0, 1, 5, 11, 21, 26, 31, 41, 51, 55, 58, 54, 72, 73, 91, 113, 116, 107, 150, 147, 103, 152, 158, 199, 181, 202, 165, 186, 215, 218, 238, 231, 273, 255, 266, 232, 302, 317, 297, 294, 327, 320, 293, 398, 339, 340, 350, 356, 406, 361, 380, 421, 391, 330, 401, 429, 438, 474, 388

Offset

1,3

Comments

If instead of the least exponent, one looks at the greatest exponent, then b(n) ~ n/0.1

Define f(x) to be the number of exponents k which have x ones in the decimal expansion of 11^k. Then f(x) = 1 for x = {0, 9, 10, 14, 17, 20, 23}.
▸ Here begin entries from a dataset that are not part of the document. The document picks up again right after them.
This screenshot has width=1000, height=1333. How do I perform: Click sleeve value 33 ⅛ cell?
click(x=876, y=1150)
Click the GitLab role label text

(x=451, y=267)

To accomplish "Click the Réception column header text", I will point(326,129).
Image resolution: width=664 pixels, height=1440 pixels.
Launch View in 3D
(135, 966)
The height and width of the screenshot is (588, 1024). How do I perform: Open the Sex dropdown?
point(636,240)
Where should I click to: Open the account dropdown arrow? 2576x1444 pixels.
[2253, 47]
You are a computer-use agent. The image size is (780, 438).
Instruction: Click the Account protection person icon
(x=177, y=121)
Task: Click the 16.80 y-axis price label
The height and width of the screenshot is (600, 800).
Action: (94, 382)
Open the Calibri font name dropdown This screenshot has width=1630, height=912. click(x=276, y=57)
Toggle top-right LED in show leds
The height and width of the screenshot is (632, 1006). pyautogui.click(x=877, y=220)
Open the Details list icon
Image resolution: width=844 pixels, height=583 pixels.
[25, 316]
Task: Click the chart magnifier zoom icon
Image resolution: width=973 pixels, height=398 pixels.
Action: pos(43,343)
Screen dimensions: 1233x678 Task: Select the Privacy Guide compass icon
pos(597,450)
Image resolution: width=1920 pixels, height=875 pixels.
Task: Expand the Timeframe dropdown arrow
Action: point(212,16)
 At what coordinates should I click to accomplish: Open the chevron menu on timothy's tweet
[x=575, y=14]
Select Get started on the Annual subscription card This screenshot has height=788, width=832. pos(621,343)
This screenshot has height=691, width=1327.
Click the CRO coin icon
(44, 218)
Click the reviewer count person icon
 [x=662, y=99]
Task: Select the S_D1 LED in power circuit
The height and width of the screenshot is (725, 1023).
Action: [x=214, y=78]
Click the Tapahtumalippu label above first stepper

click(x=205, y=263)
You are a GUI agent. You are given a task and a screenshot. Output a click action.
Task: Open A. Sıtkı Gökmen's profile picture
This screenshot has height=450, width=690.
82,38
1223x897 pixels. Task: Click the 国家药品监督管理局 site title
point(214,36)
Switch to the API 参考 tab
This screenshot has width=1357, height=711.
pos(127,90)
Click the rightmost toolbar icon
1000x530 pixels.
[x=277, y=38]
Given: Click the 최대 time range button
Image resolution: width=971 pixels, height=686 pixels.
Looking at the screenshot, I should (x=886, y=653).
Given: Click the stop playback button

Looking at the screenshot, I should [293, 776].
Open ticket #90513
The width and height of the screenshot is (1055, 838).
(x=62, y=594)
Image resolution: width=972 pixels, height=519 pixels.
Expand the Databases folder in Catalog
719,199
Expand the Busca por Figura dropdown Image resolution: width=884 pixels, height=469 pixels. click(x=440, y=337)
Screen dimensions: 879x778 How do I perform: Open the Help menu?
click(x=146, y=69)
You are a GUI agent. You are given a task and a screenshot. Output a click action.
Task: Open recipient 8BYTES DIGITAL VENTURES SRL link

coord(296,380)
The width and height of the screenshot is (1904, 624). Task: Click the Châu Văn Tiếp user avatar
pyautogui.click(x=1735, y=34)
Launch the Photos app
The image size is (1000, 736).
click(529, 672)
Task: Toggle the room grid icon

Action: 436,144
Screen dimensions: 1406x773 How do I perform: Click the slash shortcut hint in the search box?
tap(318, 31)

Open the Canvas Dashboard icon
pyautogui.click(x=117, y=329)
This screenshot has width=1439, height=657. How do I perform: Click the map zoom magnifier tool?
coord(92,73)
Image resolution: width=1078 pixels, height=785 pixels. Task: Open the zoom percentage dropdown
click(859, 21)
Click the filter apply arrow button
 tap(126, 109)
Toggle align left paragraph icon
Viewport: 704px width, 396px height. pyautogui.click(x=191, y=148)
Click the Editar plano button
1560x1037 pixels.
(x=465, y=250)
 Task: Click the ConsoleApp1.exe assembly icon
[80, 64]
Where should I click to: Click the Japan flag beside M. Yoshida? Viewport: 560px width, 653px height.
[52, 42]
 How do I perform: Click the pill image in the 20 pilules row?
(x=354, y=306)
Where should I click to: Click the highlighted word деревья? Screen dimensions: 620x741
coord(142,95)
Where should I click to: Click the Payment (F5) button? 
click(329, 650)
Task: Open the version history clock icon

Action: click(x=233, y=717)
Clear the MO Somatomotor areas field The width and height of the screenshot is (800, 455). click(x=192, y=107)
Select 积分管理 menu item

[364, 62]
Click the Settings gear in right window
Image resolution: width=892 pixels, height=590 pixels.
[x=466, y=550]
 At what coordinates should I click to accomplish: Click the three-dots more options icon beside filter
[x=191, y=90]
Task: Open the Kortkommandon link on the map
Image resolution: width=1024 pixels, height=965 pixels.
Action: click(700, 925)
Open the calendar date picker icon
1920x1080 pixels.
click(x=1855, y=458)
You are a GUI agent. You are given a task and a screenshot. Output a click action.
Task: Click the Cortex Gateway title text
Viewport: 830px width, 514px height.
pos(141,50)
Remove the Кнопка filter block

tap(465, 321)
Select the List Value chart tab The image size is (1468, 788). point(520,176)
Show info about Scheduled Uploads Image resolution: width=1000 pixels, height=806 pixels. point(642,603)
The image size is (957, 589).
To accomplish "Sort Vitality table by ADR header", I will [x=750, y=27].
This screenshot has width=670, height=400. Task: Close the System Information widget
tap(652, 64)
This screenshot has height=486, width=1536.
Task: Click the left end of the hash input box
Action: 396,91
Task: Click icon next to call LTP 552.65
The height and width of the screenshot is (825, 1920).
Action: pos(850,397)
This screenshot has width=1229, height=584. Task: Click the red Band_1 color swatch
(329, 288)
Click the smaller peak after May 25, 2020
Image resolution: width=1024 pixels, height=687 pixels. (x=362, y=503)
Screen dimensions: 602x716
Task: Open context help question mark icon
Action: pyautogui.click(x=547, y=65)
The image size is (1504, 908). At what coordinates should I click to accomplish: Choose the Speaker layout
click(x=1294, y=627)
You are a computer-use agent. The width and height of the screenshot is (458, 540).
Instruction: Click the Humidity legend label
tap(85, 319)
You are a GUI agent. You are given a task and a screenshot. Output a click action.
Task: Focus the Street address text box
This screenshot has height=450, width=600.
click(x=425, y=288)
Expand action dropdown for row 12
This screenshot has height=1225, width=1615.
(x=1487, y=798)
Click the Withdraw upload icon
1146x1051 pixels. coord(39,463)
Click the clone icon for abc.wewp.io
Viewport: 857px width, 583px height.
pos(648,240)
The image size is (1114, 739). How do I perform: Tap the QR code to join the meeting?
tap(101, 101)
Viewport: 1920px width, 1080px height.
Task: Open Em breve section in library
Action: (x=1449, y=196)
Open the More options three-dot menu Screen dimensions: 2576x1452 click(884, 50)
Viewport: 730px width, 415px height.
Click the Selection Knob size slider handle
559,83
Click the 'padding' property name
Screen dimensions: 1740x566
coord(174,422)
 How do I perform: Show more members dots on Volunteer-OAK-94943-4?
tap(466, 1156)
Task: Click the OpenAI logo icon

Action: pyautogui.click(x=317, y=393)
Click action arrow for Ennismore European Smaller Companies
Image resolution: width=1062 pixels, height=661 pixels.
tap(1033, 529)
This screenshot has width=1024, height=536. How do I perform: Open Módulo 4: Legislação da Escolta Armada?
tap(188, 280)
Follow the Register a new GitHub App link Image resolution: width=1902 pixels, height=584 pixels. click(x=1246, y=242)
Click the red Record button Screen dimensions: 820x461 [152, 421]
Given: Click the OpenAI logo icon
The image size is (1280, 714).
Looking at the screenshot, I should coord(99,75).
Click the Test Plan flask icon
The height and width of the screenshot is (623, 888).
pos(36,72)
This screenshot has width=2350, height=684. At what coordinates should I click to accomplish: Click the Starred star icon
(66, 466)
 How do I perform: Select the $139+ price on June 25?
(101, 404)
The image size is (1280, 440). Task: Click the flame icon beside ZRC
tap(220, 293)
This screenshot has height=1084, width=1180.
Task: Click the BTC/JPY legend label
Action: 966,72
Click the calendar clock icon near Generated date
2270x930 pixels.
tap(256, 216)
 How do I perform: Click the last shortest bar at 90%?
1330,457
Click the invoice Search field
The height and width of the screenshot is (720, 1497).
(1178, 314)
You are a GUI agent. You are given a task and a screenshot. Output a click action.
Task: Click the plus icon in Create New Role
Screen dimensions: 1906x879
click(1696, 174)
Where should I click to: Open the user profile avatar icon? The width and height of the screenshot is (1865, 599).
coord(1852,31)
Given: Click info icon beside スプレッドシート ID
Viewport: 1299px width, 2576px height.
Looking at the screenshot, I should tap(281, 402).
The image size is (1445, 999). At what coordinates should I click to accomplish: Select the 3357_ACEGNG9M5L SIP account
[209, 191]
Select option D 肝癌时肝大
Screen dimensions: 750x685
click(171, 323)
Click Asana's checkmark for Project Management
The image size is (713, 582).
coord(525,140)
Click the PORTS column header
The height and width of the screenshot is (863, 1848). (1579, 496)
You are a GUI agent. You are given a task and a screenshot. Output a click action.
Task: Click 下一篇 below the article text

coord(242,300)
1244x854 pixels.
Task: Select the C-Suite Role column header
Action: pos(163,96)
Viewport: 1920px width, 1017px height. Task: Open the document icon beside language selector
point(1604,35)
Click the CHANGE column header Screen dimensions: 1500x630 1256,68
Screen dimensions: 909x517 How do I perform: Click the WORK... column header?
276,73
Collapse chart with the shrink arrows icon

It is provable that a(0) = -1 using the expansion of (x+y)^n. Conjecture: a(n) = -1 for n = 18622, 62206, 74453, 133125, etc. Search limit was k=1.5*10^6.

Links

Table of n, a(n) for n=1..59.

Example

a(1) = 0 since 11^0 = 1 has one occurrence of the decimal digit 1.
a(2) = 1 since 11^1 = 11 which has just two decimal digits of 1;
a(3) = 5 since 11^5 = 161051 which has just three decimal digits of 1;
a(4) = 11 since 11^11 = 285311670611 which has just four decimal digits of 1; etc.

Mathematica

t[_] := -1; k = 0; While[k < 1000, a = DigitCount[11^k, 10, 1]; If[t[a] == -1, t[a] = k]; k++]; t /@ Range[0, 100]

Prog

(PARI) a(n) = my(k=0); while (#select(x->(x==1), digits(11^k)) != n, k++); k; \\ Michel Marcus, Mar 04 2025

Crossrefs

Cf. A001020, A007377, A195946.

Sequence in context: A386581 A099400 A139534 * A245773 A372906 A166480

Adjacent sequences: A381675 A381676 A381677 * A381679 A381680 A381681

Keyword

base,easy,sign

Author

Robert G. Wilson v, Mar 03 2025

Status

approved